▽

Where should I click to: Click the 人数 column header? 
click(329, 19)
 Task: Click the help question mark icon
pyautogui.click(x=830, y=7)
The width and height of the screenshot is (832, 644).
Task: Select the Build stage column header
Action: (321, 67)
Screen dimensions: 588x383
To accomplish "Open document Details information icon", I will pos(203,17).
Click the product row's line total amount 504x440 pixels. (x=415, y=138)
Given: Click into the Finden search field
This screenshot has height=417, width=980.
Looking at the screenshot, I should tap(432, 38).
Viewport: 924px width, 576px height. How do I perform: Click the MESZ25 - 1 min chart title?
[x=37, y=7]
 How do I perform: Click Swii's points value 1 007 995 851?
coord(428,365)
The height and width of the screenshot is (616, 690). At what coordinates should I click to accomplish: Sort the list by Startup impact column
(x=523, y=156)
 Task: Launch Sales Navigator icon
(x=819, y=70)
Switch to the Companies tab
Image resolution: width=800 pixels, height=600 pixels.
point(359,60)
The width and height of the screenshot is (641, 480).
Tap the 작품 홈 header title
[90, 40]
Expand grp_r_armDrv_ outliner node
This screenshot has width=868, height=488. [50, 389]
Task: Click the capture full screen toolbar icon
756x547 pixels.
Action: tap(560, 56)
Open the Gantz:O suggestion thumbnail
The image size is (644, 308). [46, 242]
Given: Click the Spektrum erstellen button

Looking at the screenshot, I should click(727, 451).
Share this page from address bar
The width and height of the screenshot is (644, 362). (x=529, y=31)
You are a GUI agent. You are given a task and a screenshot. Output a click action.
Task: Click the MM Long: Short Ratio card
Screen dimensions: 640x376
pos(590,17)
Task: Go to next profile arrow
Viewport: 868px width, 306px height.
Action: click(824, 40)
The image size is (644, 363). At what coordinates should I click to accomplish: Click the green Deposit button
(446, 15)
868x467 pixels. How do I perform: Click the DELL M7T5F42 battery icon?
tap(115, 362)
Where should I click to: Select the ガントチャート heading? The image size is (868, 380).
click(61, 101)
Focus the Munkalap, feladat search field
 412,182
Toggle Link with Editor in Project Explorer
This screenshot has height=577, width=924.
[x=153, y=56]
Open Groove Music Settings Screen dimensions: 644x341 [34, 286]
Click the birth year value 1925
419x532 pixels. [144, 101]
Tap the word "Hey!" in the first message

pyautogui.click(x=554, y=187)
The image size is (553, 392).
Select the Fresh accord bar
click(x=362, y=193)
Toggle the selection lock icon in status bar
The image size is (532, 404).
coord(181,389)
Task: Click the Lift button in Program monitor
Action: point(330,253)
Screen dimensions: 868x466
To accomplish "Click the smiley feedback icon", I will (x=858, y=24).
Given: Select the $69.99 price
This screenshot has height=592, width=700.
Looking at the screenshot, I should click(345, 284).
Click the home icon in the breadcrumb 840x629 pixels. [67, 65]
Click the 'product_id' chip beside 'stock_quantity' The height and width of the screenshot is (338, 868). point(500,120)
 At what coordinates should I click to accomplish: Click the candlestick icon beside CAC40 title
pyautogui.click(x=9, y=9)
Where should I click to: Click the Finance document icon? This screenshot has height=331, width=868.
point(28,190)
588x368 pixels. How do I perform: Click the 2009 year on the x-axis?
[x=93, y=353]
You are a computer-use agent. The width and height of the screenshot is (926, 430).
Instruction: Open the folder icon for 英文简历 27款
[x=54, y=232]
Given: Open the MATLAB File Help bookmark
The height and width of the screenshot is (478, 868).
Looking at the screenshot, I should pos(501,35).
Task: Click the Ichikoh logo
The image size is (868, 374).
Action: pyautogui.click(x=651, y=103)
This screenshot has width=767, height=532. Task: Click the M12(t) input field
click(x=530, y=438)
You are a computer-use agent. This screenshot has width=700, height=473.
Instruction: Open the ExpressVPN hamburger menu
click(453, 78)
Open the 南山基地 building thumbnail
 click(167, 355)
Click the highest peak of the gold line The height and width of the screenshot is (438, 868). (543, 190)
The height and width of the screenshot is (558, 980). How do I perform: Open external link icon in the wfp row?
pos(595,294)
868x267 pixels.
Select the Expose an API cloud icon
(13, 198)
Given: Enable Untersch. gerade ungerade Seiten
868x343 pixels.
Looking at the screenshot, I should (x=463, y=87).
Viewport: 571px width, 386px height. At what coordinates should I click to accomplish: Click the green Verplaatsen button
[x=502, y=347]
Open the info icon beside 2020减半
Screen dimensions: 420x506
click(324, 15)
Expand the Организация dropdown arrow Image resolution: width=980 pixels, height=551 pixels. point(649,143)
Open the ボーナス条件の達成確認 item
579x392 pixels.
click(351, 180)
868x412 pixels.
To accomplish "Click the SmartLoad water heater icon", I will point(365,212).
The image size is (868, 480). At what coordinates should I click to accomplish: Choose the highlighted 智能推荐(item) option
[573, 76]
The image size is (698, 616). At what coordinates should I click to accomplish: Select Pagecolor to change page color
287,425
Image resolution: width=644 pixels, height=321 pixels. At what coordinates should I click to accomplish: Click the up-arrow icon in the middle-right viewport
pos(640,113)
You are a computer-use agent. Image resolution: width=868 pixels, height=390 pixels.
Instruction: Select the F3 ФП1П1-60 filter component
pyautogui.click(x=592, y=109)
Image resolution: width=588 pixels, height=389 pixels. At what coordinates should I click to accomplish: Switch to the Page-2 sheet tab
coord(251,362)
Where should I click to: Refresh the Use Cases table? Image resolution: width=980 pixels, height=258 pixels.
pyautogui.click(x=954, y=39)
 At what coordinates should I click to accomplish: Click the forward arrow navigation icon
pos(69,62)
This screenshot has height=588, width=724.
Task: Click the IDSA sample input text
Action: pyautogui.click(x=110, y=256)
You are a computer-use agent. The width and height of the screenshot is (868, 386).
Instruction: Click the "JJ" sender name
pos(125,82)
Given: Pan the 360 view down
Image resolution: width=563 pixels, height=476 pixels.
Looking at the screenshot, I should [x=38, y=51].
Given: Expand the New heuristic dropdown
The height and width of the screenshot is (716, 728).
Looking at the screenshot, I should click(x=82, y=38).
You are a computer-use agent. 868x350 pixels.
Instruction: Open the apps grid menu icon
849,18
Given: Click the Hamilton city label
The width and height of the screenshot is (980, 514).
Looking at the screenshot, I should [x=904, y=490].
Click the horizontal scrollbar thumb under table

△

Where the string "computer" appears in a line of the listing, copy that line.

Output of the exercise:
You are a computer-use agent. The width and height of the screenshot is (926, 430).
You are a computer-use agent. This screenshot has width=700, height=473.
You are a computer-use agent. Image resolution: width=868 pixels, height=390 pixels.
You are a computer-use agent. The width and height of the screenshot is (868, 386).
You are a computer-use agent. 868x350 pixels.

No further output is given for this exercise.